◆ Working data ◆
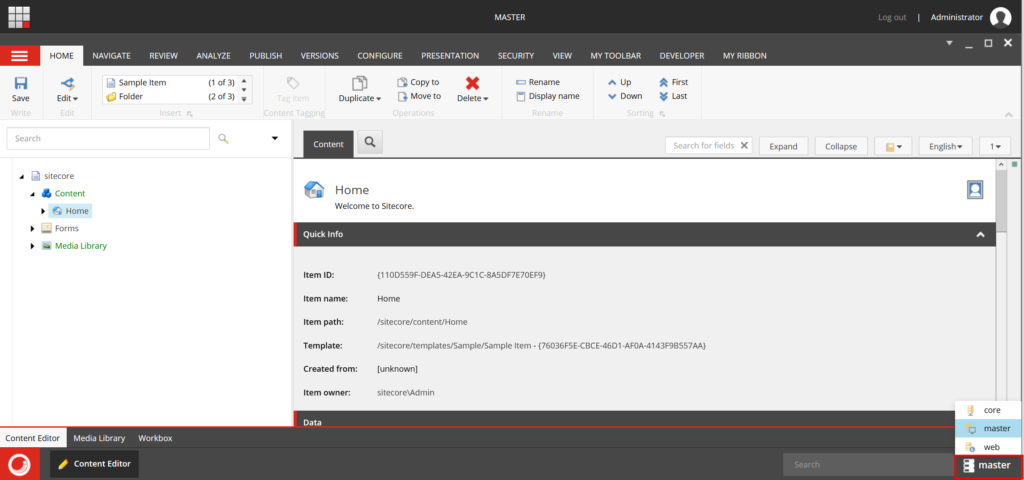This screenshot has height=480, width=1024.
Task: Click the Log out link
Action: tap(892, 17)
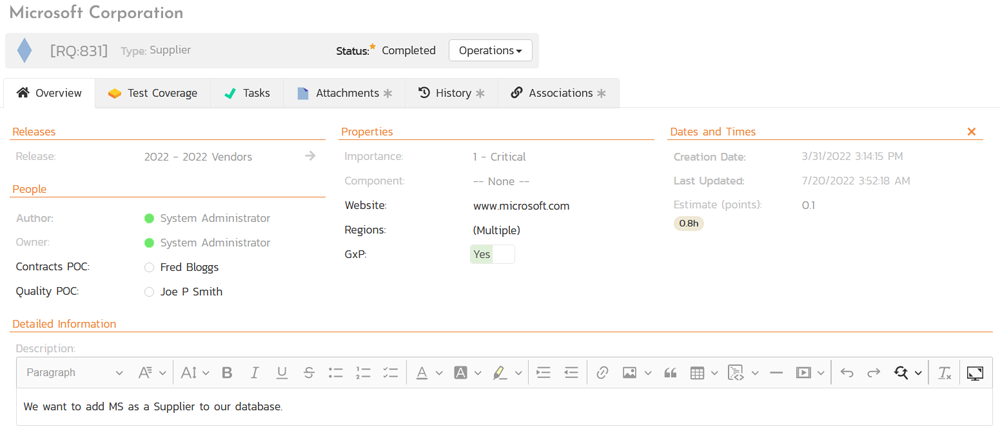Go to release 2022 Vendors arrow
Viewport: 1000px width, 429px height.
310,156
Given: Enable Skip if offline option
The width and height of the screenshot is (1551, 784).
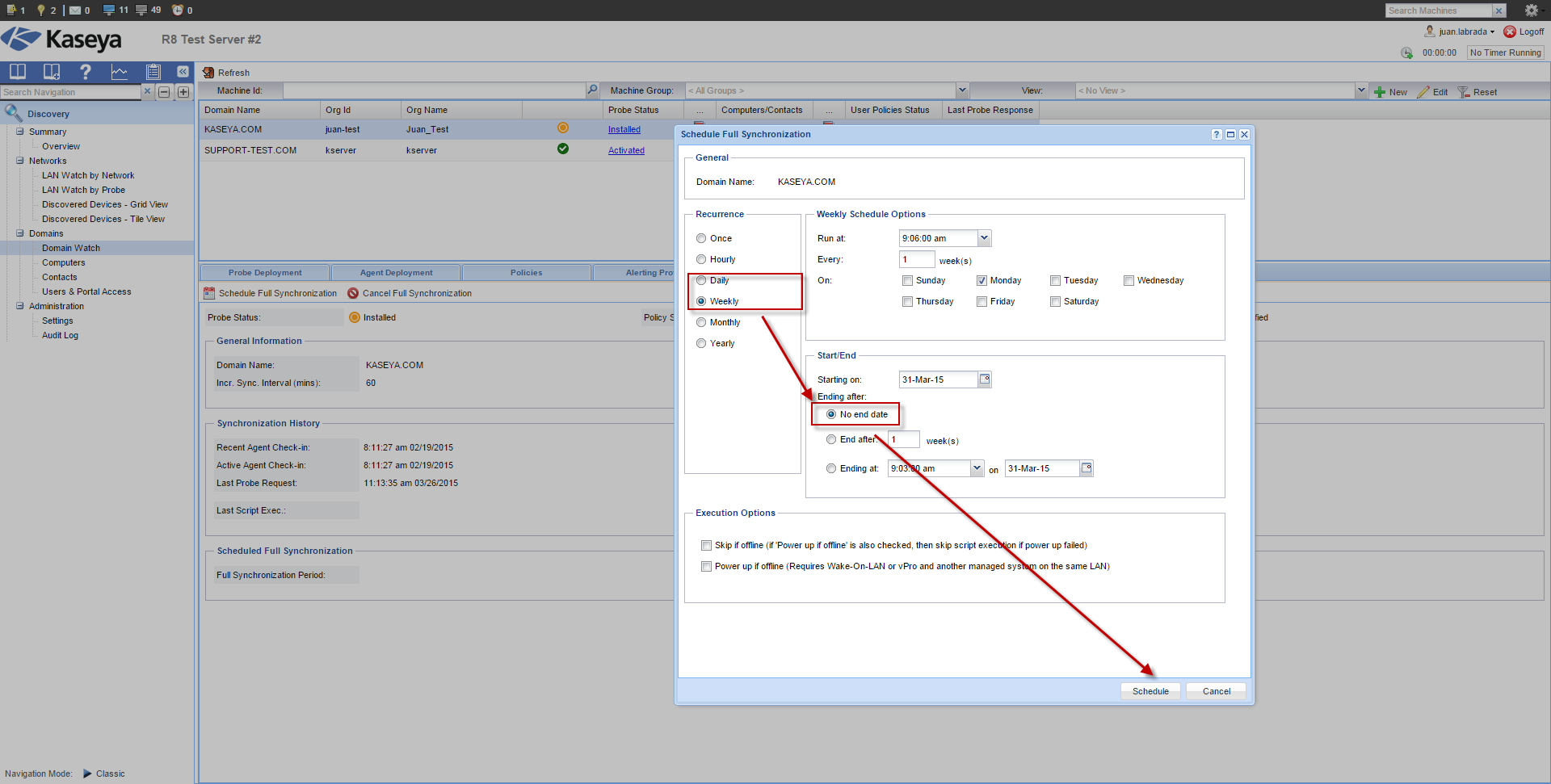Looking at the screenshot, I should (x=707, y=546).
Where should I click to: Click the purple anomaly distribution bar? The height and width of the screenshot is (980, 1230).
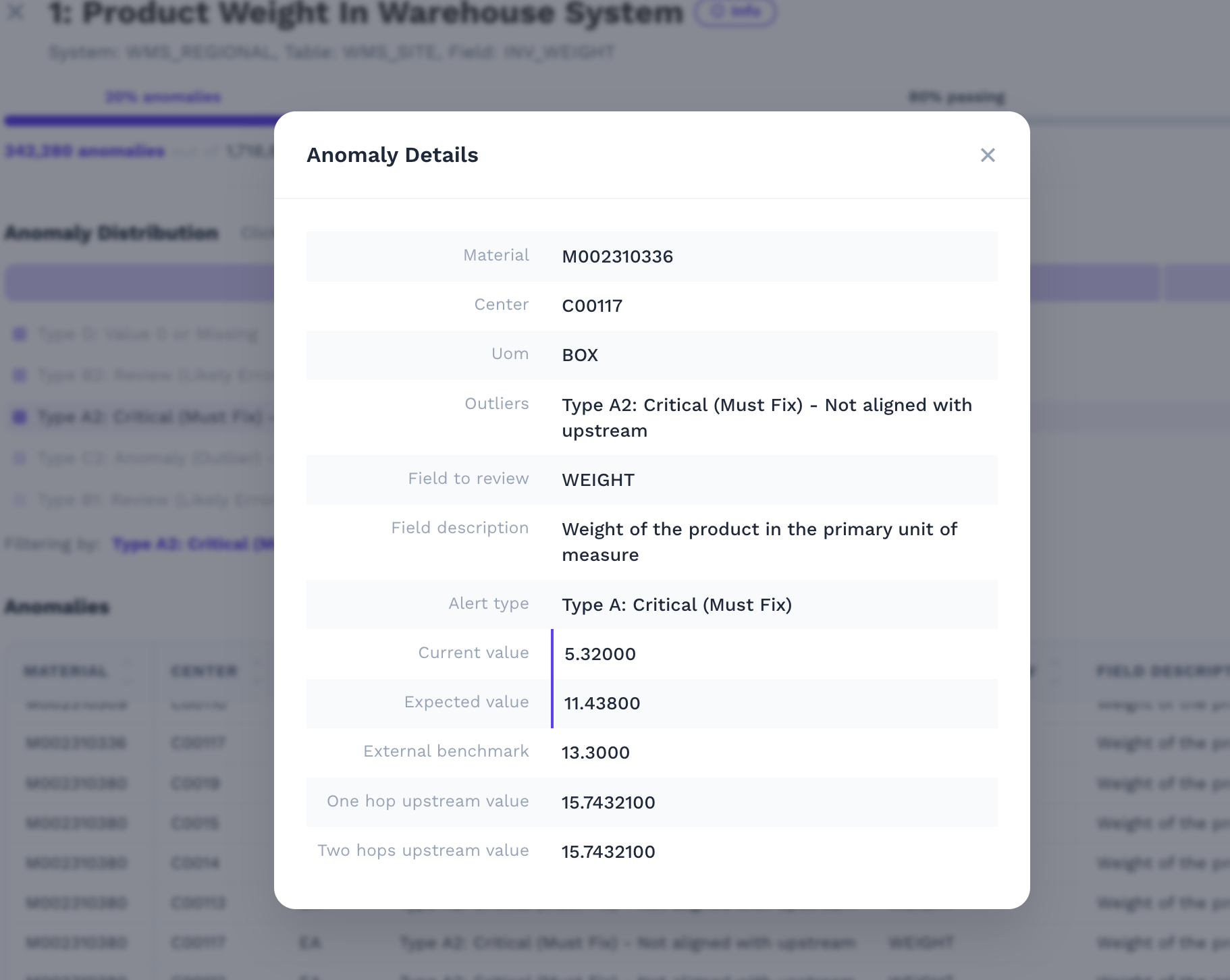pos(139,283)
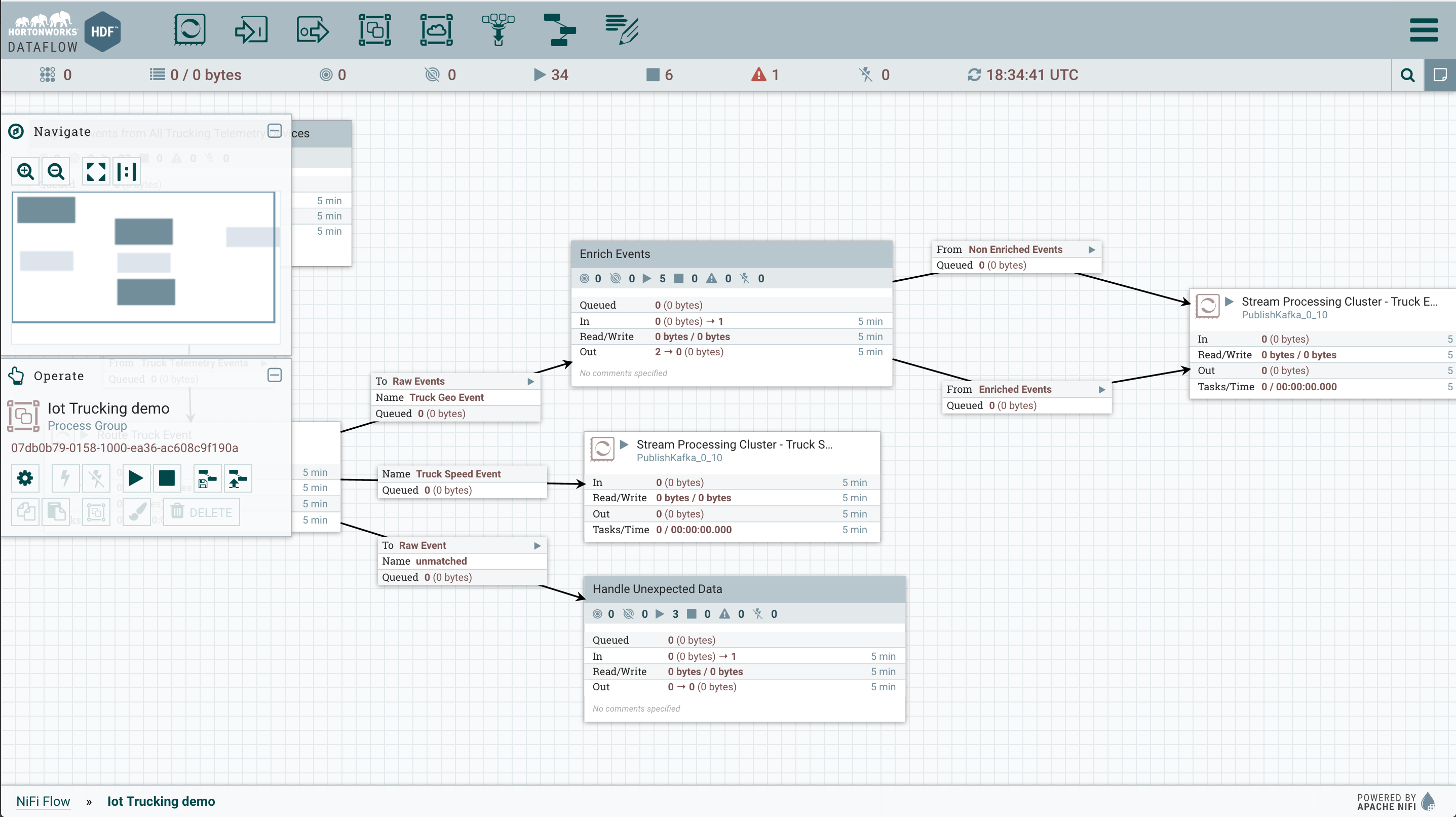Click the Label creation icon

coord(621,29)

◆ Goal of the exercise ◆
Reproduce all of the material above word for word, omitting the pictures.

◆ Response ◆
This screenshot has height=480, width=1024.
Task: Click the Log out link
Action: tap(892, 17)
Go to release 2022 Vendors arrow
Viewport: 1000px width, 429px height.
310,156
Given: Enable Skip if offline option
The width and height of the screenshot is (1551, 784).
Looking at the screenshot, I should (x=707, y=546).
Where should I click to: Click the purple anomaly distribution bar? The height and width of the screenshot is (980, 1230).
pos(139,283)
Click the Label creation icon

coord(621,29)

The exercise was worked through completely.